The path was lined with emotionless concrete facades, highrise factories as far as the eye could see, each topped with billowing smokestacks and the occasional squat retention tank water tower. Burnt steel and plastic tainted the air. Malory walked fast, avoided breathing too deep, and was careful not to let her grip loosen, even when their palms began to sweat. She led Maya up a fire escape, across the corrugated metal that was near rusted through, and into a broken section of wall on the fourth floor. The interior was caked in dust and cobweb, but she continued on. Sheets and discarded tarps hung from the rafters and crunched as they moved. The low rumble of surround sound vibrated in the distance, and Malory knew they were close. Runoff pooled on their path, a leak left over from a storm the night before, and caused their steps to slap, wet and hurried. She shoved a wooden barricade aside and then they were there: they stood in the rafters overlooking what used to be the Ford drive-in movie theater that had been enclosed by the industrial resurgence of the city and remodeled as a vintage viewing experience.

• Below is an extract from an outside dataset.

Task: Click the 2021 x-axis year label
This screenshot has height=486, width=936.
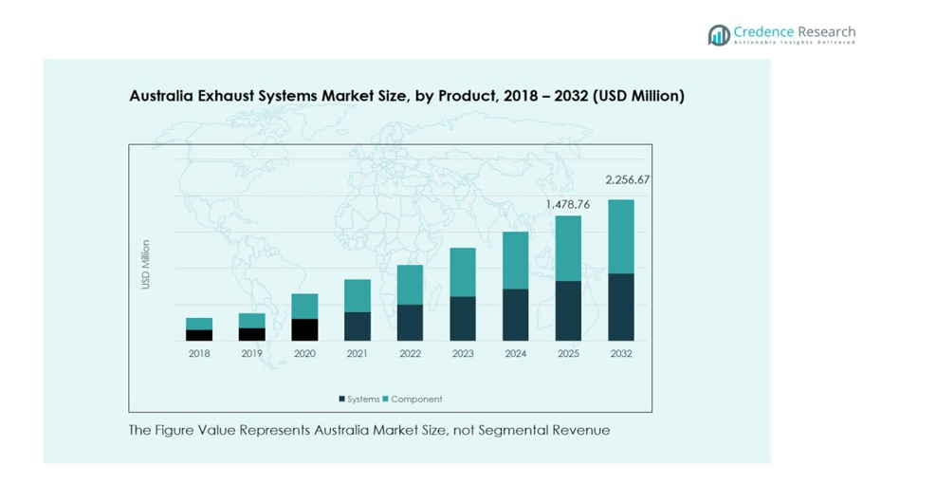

The massive silver screen was airing commercials before the run of her sister’s favorite D-tier horror movie.
“Wow,” Maya said. They sat together on the edge, their legs suspended over the audience below. “How’d you even find this place?”
“Oscar told me about it when he was drunk a couple weeks ago. Apparently, it’s a front for a division of the Black Hands.” She wondered what a group of hackers turned cartel needed a rundown theater to hide, but it didn’t matter.
The lights dimmed, and a few moments later, the movie started. The opening scene was the expanse of a carnival, filled to the brim with rides, attractions, and the painted faces of clowns herding crowds into queues. The focus of the film was a group of rich kids on vacation blowing off steam and their boisterous, shitheel antics. They cut in lines, littered, made fun of the performers during displays of talent, and intimidated anyone that got in their way. In the middle of the runtime, the group split into pairs and headed in different directions. The camera followed each of their journeys and signature rides, and alternated back and forth with terrible pacing. The twist revealed the rides were designed to kill—the clowns were only there to shepherd damned souls to the afterlife. Each of the rich kids died in a gruesome way, dripping with schlocky blood spatter and dismembered parts. The film ended and all the carnies packed up like nothing happened and headed to the next town where there were more rich kids and sinners to ferry into the great carnival in the sky.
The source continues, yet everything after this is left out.